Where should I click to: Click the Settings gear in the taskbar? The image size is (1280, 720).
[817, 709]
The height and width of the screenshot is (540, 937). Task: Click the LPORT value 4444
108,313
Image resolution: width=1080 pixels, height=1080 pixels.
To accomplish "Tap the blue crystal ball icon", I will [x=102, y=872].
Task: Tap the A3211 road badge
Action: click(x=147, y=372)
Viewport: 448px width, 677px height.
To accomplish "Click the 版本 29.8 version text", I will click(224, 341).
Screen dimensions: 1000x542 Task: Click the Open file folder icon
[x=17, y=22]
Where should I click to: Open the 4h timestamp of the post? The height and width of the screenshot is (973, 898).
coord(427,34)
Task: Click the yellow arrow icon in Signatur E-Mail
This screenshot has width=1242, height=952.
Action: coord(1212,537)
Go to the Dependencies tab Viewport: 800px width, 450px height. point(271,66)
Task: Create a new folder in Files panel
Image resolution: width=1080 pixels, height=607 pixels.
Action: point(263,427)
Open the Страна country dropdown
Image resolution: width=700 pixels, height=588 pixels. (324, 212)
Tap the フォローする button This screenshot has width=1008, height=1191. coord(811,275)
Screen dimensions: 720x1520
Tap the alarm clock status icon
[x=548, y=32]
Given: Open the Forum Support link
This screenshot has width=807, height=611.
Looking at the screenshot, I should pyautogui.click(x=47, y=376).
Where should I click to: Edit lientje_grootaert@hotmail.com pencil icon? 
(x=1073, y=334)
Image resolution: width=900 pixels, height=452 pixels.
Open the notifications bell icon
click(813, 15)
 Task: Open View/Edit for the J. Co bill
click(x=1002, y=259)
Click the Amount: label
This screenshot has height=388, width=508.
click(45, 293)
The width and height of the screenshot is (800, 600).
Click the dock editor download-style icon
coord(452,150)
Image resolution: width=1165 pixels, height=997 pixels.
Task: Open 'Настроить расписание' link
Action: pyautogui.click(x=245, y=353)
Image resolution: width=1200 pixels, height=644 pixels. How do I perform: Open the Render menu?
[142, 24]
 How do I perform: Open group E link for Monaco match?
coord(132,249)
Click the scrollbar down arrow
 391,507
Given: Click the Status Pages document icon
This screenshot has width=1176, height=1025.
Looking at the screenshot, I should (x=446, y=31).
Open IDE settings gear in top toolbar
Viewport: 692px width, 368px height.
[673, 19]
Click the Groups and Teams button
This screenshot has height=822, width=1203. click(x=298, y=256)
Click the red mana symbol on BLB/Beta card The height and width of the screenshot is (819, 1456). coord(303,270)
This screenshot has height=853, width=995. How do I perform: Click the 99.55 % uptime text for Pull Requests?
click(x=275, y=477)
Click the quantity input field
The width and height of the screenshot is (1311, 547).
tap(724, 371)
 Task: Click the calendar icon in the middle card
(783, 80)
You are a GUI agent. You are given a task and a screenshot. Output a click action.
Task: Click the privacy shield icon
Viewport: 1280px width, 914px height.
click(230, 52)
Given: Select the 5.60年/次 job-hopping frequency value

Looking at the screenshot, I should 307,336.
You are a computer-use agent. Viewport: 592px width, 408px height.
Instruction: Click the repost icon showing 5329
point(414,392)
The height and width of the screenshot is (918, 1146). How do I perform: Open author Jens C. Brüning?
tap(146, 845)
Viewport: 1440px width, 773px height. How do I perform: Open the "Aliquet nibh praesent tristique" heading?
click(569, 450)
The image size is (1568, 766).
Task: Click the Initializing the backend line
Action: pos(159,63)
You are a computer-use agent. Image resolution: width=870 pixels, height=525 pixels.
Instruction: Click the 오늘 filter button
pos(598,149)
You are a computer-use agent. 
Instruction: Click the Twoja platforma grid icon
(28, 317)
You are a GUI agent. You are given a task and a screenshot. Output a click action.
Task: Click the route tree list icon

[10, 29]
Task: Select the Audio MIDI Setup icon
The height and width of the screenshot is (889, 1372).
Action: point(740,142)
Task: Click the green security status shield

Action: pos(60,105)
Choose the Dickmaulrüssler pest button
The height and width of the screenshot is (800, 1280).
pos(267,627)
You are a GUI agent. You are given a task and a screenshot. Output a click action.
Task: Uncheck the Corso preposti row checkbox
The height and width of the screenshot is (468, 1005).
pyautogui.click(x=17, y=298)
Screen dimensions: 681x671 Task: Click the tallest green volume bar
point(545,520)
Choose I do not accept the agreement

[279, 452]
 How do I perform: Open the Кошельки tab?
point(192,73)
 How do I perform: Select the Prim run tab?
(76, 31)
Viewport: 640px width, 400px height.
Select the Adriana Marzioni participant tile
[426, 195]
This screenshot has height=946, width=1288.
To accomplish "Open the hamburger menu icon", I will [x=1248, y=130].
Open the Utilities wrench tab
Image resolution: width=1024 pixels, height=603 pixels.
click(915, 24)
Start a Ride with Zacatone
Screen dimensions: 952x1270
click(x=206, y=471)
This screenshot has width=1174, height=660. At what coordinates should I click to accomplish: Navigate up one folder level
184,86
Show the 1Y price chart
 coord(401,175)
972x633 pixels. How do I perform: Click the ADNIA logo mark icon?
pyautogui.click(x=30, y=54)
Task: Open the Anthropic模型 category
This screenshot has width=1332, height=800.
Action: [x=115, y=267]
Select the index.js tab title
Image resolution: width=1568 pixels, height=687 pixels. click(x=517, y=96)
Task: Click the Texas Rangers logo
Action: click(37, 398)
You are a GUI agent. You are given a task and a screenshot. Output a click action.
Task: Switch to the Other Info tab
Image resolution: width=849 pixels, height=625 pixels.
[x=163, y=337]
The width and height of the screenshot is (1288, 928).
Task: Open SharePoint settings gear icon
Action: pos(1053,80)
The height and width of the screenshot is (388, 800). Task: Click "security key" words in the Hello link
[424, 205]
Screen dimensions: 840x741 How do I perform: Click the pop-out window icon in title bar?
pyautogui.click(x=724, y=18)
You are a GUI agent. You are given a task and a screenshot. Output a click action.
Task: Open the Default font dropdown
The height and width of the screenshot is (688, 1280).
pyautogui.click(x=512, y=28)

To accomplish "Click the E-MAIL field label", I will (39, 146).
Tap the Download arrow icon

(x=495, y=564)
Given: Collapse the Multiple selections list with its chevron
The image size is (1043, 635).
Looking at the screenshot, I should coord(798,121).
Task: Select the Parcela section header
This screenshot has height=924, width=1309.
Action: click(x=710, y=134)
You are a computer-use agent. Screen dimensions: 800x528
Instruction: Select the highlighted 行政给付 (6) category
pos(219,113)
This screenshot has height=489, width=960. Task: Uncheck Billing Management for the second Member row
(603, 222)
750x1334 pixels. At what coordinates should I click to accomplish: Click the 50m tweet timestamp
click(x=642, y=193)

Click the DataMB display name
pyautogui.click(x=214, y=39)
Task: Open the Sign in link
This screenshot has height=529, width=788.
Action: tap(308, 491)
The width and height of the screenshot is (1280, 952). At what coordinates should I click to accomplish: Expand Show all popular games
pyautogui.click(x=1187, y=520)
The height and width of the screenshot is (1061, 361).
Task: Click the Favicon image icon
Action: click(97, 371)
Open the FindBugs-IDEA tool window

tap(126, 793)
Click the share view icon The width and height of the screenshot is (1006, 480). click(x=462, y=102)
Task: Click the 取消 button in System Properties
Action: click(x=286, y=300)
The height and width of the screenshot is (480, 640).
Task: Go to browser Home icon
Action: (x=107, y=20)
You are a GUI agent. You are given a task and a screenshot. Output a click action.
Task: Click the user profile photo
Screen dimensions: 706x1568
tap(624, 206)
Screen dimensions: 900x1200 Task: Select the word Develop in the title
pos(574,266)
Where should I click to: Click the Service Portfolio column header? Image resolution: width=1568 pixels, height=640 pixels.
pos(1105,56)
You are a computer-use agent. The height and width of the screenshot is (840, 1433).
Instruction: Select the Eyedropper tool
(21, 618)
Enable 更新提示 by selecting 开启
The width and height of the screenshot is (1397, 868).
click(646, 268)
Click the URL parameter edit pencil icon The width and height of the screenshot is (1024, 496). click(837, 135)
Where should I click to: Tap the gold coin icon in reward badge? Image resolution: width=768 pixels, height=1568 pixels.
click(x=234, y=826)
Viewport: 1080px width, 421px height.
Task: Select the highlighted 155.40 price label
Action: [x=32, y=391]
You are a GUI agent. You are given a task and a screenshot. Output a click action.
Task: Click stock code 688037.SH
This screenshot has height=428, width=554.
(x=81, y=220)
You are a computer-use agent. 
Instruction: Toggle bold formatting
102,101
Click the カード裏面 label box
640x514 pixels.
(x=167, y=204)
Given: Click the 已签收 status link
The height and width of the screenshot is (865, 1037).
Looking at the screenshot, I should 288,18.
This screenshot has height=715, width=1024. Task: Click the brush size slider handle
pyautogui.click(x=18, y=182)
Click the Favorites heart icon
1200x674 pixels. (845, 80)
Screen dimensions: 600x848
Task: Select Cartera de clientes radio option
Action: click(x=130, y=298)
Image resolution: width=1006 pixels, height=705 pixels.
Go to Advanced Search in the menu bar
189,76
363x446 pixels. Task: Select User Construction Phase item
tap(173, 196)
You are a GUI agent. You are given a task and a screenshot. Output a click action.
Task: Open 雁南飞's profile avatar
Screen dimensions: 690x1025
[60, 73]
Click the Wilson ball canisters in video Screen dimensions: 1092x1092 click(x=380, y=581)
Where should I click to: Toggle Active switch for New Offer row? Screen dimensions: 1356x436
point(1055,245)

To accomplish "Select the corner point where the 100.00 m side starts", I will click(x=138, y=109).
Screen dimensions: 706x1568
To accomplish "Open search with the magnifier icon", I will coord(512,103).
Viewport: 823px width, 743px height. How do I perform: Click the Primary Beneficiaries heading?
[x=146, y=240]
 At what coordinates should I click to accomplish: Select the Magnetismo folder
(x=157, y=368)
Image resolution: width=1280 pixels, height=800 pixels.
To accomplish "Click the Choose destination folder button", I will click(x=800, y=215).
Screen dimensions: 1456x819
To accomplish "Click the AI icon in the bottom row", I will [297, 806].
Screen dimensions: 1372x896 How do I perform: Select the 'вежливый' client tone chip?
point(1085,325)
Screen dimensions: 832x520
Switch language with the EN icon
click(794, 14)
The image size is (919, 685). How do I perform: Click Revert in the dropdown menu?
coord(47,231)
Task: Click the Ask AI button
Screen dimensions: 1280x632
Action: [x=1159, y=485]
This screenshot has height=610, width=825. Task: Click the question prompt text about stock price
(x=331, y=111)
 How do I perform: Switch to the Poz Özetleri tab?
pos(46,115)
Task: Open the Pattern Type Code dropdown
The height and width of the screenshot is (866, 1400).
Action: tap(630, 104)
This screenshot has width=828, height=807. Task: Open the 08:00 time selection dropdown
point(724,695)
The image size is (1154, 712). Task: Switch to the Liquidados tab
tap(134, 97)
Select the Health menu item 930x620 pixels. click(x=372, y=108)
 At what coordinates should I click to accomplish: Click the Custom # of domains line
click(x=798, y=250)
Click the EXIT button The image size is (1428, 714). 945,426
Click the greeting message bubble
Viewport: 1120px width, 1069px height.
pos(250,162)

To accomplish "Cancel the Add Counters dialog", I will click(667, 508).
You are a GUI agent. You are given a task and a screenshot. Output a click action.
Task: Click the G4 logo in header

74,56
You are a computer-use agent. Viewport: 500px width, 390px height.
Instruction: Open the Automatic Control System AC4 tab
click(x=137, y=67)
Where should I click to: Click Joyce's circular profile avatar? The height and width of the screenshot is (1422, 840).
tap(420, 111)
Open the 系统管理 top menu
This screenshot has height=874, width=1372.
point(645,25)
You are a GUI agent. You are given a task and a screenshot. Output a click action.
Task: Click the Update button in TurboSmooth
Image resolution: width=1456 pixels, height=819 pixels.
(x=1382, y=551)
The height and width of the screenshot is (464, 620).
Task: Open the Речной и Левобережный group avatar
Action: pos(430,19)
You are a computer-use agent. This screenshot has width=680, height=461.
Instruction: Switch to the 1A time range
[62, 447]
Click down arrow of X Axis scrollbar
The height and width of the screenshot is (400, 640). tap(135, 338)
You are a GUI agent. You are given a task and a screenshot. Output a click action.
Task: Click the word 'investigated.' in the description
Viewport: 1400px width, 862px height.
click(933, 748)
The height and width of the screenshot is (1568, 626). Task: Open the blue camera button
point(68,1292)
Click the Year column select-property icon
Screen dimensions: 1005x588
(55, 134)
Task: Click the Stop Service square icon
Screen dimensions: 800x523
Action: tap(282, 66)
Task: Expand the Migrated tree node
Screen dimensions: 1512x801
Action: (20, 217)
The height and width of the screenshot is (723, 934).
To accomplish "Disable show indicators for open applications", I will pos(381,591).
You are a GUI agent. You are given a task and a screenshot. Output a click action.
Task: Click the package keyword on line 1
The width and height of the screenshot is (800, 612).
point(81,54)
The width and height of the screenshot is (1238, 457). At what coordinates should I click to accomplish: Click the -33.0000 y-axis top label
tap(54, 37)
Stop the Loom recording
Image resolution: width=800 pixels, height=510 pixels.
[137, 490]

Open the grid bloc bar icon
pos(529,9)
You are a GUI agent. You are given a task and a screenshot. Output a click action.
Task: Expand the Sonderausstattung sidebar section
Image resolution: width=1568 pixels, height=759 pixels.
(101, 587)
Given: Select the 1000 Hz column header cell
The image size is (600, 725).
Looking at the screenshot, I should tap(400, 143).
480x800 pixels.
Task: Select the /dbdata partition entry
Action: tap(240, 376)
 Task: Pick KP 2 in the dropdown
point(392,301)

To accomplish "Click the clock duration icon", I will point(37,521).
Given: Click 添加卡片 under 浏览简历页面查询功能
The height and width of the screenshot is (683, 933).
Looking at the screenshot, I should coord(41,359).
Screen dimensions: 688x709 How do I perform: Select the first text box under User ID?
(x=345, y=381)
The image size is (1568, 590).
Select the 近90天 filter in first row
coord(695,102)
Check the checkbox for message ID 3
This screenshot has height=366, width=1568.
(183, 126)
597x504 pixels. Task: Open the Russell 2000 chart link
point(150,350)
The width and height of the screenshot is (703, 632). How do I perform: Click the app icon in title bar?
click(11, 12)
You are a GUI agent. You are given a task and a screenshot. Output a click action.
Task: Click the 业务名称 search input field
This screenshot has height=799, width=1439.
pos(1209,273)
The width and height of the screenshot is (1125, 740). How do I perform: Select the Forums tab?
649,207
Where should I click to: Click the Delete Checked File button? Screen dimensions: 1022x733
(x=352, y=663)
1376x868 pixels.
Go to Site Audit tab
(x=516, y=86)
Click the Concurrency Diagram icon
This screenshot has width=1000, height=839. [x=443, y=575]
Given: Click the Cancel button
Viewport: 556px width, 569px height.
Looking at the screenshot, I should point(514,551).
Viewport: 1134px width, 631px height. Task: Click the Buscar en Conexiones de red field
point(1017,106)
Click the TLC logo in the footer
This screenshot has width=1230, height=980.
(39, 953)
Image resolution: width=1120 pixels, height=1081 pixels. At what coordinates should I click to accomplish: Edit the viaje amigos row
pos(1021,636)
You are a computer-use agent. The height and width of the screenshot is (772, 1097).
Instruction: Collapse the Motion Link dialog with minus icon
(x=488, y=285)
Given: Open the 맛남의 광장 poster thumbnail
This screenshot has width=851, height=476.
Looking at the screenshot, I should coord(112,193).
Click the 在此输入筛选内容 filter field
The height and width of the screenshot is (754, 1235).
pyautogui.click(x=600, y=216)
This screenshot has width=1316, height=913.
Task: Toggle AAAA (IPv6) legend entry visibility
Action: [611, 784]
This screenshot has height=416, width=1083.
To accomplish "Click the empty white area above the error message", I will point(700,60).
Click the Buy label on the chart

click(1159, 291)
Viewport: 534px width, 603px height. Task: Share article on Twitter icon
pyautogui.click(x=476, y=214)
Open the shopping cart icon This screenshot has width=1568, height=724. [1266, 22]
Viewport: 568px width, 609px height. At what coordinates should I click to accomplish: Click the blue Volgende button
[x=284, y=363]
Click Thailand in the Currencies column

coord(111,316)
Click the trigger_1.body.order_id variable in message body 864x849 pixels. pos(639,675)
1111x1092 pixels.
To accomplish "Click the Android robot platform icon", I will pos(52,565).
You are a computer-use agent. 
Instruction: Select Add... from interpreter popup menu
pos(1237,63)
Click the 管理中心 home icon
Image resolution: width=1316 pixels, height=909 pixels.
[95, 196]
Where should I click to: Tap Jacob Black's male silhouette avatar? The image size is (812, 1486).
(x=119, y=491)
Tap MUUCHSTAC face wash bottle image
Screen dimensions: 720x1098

> [Task prompt] In the entries above, find the line with "Screen dimensions: 900x1200" and the line with "Click the URL", then restate word for word both of them and every line between, with nothing more.

> [Final answer]
Screen dimensions: 900x1200 Task: Select the word Develop in the title
pos(574,266)
Where should I click to: Click the Service Portfolio column header? Image resolution: width=1568 pixels, height=640 pixels.
pos(1105,56)
You are a computer-use agent. The height and width of the screenshot is (840, 1433).
Instruction: Select the Eyedropper tool
(21, 618)
Enable 更新提示 by selecting 开启
The width and height of the screenshot is (1397, 868).
click(646, 268)
Click the URL parameter edit pencil icon The width and height of the screenshot is (1024, 496). click(837, 135)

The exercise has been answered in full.